(PROBLEM):
From the data that follows, print exactly the lines starting at the one containing "Screen dimensions: 1778x652" and ending at the one containing "Expand the subset"; include both of them and nothing more.

(EXERCISE DATA):
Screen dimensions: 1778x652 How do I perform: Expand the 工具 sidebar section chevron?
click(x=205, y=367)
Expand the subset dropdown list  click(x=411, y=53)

--

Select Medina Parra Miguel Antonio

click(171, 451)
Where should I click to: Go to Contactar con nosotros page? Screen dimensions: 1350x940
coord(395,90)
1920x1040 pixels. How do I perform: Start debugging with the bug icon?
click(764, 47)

==

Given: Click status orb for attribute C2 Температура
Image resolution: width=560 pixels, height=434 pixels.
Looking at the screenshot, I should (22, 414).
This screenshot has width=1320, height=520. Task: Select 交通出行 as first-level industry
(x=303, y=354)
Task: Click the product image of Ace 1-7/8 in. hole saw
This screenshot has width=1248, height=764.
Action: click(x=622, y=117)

(PROBLEM SOLUTION):
Screen dimensions: 1778x652 How do I perform: Expand the 工具 sidebar section chevron?
click(x=205, y=367)
Expand the subset dropdown list  click(x=411, y=53)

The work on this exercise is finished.